EXERCISE PASSAGE
************

France- the world’s arbiter for haute couture now takes aesthetics to a higher level: rooftops.
France has recently passed a new law that states all commercial buildings must be partially covered in either solar panels or plants. These “Green roofs” -whether featuring grasses, wildflowers or vegetable plants- majorly help to insulate buildings, hence reduce the need for both air conditioning and heating. A study led by Spanish researchers demonstrated how dense vegetation can minimize the heat entering a building via its roof by 60%, proving its effectiveness as a cooling system.
|A "Green Wall" I sighted when in Paris, at the Musée du quai|
Green roofs further help to improve air quality by absorbing toxic pollutants, as well as significantly decreasing the “heat island” effect in which urban areas are much warmer than their surroundings due to human activities. They also help with storm water management- the water is stored by the substrate (underlying substance or layer), then is absorbed by plants, thus returned to the atmosphere via evapotranspiration.
In densely developed cities, they additionally provide a place for urban wildlife, such as for birds to nest, and people to grow food. As space is limited within bustling cities, Green Roofs also open new recreational areas for community gardens.

************

Stored data
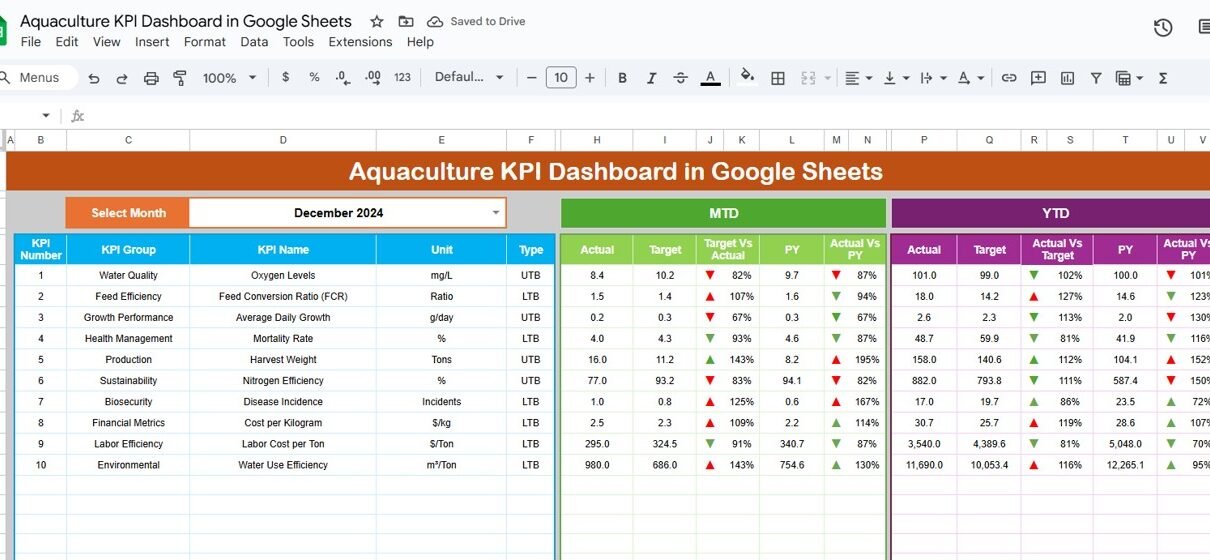1210x560 pixels.
Task: Open the Insert menu
Action: coord(152,42)
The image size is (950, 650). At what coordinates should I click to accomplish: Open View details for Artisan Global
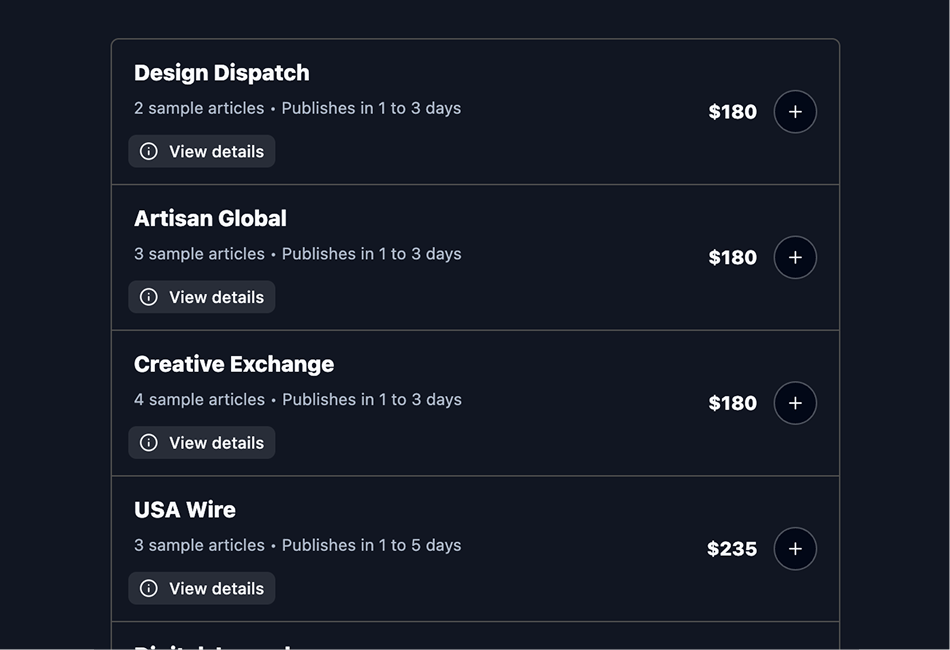click(x=215, y=297)
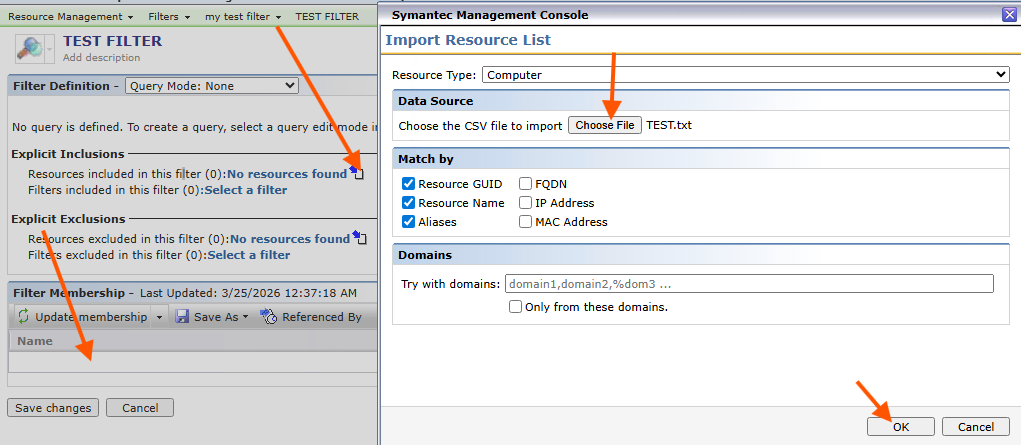
Task: Click the filter magnifier icon beside TEST FILTER
Action: tap(33, 48)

************

Print the green roofs text between "France has recently" and "a cooling system.", inclusive. You won't need the records for this.

ANSWER AREA
France has recently passed a new law that states all commercial buildings must be partially covered in either solar panels or plants. These “Green roofs” -whether featuring grasses, wildflowers or vegetable plants- majorly help to insulate buildings, hence reduce the need for both air conditioning and heating. A study led by Spanish researchers demonstrated how dense vegetation can minimize the heat entering a building via its roof by 60%, proving its effectiveness as a cooling system.